— START SUPPLIED RECORDS —

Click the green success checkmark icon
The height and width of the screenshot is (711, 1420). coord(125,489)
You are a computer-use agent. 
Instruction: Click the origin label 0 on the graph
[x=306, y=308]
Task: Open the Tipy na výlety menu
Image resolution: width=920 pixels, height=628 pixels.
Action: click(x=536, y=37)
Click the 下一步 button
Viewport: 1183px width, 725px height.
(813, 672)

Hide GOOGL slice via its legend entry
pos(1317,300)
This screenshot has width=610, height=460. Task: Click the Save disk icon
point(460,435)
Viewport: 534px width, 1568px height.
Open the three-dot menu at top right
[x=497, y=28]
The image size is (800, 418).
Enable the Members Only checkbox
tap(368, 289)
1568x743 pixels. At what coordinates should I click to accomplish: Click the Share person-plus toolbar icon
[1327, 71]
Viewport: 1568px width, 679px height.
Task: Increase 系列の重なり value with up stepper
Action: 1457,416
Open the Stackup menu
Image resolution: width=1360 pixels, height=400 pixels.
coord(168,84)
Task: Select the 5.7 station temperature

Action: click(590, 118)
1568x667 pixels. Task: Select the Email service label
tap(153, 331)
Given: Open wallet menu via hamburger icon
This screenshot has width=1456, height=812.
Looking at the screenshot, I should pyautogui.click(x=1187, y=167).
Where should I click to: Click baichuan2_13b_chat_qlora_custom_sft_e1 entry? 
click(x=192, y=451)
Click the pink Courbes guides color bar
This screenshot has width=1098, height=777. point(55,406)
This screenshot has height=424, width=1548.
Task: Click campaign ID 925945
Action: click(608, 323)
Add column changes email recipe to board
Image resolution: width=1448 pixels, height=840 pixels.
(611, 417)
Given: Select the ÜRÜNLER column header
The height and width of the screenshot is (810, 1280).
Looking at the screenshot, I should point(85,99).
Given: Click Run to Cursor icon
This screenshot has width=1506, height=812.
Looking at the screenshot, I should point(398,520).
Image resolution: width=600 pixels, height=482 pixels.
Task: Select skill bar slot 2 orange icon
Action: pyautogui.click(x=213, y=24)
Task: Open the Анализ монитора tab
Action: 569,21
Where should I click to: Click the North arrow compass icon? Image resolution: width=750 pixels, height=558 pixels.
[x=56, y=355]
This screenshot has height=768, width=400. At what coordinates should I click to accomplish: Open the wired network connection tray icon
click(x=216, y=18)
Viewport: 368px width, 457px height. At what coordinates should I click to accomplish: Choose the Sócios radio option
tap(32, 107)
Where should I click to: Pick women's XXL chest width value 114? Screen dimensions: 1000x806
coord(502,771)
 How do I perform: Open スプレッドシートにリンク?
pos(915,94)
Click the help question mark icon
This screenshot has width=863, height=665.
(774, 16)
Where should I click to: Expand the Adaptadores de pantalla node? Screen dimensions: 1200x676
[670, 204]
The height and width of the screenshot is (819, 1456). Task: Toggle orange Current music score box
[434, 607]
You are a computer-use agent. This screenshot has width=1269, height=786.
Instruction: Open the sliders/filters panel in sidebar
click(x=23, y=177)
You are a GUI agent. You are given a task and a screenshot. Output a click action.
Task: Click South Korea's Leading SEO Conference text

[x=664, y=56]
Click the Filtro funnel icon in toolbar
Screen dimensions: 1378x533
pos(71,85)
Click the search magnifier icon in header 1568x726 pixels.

— END SUPPLIED RECORDS —

EXERCISE BRIEF » Reproduce the records word for word, starting at the line that contains "Click baichuan2_13b_chat_qlora_custom_sft_e1 entry?" and ending at the line that contains "Looking at the screenshot, I should point(85,99).", including both of those lines.

ANSWER TO THE TASK »
Where should I click to: Click baichuan2_13b_chat_qlora_custom_sft_e1 entry? 
click(x=192, y=451)
Click the pink Courbes guides color bar
This screenshot has width=1098, height=777. point(55,406)
This screenshot has height=424, width=1548.
Task: Click campaign ID 925945
Action: click(608, 323)
Add column changes email recipe to board
Image resolution: width=1448 pixels, height=840 pixels.
(611, 417)
Given: Select the ÜRÜNLER column header
The height and width of the screenshot is (810, 1280).
Looking at the screenshot, I should point(85,99).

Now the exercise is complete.